Using the entries below, output exactly the line containing "Given: Click the red" and all lines that follow it to the end.

* * * * * * *

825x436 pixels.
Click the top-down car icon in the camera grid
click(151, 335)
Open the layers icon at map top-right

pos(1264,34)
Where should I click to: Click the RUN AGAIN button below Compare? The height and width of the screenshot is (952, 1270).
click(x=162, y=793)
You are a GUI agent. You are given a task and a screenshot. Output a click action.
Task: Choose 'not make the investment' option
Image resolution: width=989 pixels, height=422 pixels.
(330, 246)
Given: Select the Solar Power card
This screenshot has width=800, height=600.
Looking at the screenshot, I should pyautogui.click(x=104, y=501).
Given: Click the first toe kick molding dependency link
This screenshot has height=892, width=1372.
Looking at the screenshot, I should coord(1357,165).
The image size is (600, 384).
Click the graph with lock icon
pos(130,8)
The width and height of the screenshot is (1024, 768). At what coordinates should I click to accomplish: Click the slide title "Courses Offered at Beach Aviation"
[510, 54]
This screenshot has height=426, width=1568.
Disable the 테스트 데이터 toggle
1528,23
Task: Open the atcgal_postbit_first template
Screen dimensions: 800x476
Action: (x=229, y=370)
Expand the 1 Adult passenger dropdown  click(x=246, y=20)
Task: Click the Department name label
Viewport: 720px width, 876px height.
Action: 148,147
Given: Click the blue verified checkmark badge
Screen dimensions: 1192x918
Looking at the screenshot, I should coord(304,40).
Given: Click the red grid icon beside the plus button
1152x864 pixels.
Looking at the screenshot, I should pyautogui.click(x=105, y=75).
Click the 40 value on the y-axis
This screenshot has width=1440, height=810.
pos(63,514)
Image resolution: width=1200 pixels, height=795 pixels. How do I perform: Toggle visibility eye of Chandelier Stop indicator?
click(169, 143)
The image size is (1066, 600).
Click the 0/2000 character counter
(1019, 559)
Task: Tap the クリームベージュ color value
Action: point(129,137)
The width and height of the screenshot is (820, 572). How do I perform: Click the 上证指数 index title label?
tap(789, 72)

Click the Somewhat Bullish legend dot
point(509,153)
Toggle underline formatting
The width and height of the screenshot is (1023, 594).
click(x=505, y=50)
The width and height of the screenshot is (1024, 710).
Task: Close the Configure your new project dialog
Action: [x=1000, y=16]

* * * * * * *

* _Reply to the exercise_:
Given: Click the red grid icon beside the plus button
1152x864 pixels.
Looking at the screenshot, I should pyautogui.click(x=105, y=75).
Click the 40 value on the y-axis
This screenshot has width=1440, height=810.
pos(63,514)
Image resolution: width=1200 pixels, height=795 pixels. How do I perform: Toggle visibility eye of Chandelier Stop indicator?
click(169, 143)
The image size is (1066, 600).
Click the 0/2000 character counter
(1019, 559)
Task: Tap the クリームベージュ color value
Action: point(129,137)
The width and height of the screenshot is (820, 572). How do I perform: Click the 上证指数 index title label?
tap(789, 72)

Click the Somewhat Bullish legend dot
point(509,153)
Toggle underline formatting
The width and height of the screenshot is (1023, 594).
click(x=505, y=50)
The width and height of the screenshot is (1024, 710).
Task: Close the Configure your new project dialog
Action: [x=1000, y=16]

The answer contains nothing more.